Groupe de travail secret sur le SS7 et les failles de la téléphonie mobile

Un homme manipule son téléphone cellulaire.
Photo : iStock / Blackzheep
Prenez note que cet article publié en 2018 pourrait contenir des informations qui ne sont plus à jour.
Un reportage de l'émission Enquête, en novembre dernier, a démontré que les principaux réseaux de téléphonie mobile au pays étaient vulnérables à la fraude et à l'espionnage. Cinq mois plus tard, des documents obtenus en vertu de la Loi sur l'accès à l'information révèlent que l'agence responsable de la sécurité des réseaux du gouvernement fédéral n'a pas tout dit dans sa déclaration officielle à l'époque.
Un texte de Brigitte Bureau
À partir du seul numéro de téléphone mobile du député fédéral Matthew Dubé, des pirates informatiques allemands avaient été en mesure d'intercepter ses communications et de suivre ses moindres déplacements.
Cet exercice avait été fait pour le compte de l'émission Enquête avec le consentement de M. Dubé.
Pour intercepter ses appels, les experts en cybersécurité avaient exploité les failles du système mondial de trafic téléphonique, appelé système de signalisation no 7 (SS7). Le téléphone de M. Dubé était branché au réseau de Rogers, mais des téléphones qui utilisaient le réseau de Bell Canada avaient aussi été surveillés avec succès à partir de Berlin.
C'est le Centre de la sécurité des télécommunications (CST) qui avait réagi à ce reportage au nom du gouvernement. Le CST est l'agence d'espionnage électronique du gouvernement canadien, qui est aussi responsable d'assurer la sécurité de ses réseaux.
Le CST nous avait expliqué essentiellement que les problèmes de sécurité liés au SS7 sont connus depuis de nombreuses années et que l'agence travaille activement avec l'industrie des télécommunications pour en réduire les risques. Le Centre avait par la suite publié une déclaration semblable sur son site web.
Nouvelles infos divulguées

L'édifice du Centre de la Sécurité des Télécommunications Canada
Photo : Radio-Canada
Mais le CST avait prévu nous en dire un peu plus. Des documents obtenus en vertu de la Loi sur l'accès à l'information démontrent que la réponse initiale du CST a été modifiée à la dernière minute à la suite de discussions entre l'agence et le ministère de l'Innovation.

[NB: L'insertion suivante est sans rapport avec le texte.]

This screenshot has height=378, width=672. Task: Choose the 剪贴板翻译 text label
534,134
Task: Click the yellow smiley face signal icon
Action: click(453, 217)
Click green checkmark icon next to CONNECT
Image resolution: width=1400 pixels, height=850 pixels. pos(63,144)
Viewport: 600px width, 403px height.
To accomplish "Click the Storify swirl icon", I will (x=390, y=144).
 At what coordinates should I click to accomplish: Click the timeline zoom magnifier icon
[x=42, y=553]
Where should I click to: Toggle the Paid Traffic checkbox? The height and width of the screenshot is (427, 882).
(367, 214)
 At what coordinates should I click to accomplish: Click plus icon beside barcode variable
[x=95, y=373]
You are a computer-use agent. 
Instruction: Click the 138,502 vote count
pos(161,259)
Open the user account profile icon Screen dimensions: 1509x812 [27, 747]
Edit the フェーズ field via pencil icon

Dans son premier message, qui n'a jamais été rendu public, le CST révélait l'existence d'un groupe de travail sur les vulnérabilités du SS7 qu'il avait codirigé avec l'industrie des télécommunications dans la dernière année.
Le CST s'avançait aussi davantage sur les efforts qui seraient nécessaires de la part des fournisseurs de téléphonie mobile pour mieux protéger leurs réseaux, et par le fait même, la vie privée de leurs abonnés.
Certaines mesures d'atténuation des risques du SS7 peuvent être plus faciles à mettre en place par l'industrie, alors que d'autres pourraient exiger des investissements et des efforts importants
Ces éléments ont disparu de sa réponse officielle.
Membres du groupe toujours secrets
Relancé à ce propos, le CST nous a confirmé qu'au sujet du SS7 « un groupe de travail se rencontre sur une base régulière afin de discuter des mises à jour, défis et préoccupations des partenaires de l'industrie des télécommunications ». Mais là s'arrêtent les confidences. « Conformément à l'entente du groupe de travail, le CST n'est pas autorisé à fournir des détails relatifs aux réunions, ou le nom des particuliers ou entreprises qui participent aux réunions du groupe de travail », nous a répondu le CST par courriel le 16 avril 2018.
Les documents obtenus en vertu de la Loi sur l'accès à l'information démontrent aussi qu'en novembre dernier, lorsque Radio-Canada a demandé des réactions sur le piratage des communications d'un député fédéral, le gouvernement ne savait pas trop quel ministère était responsable de cet enjeu : Sécurité publique, Innovation, Services partagés? Après deux jours d'hésitation, c'est le CST qui avait été chargé de nous répondre.
Les documents que nous avons obtenus proviennent du ministère de la Sécurité publique. Une demande d'accès à l'information semblable auprès du CST demeure sans réponse après quatre mois d'attente, alors que le délai prévu par la Loi est de 30 jours dans la plupart des cas.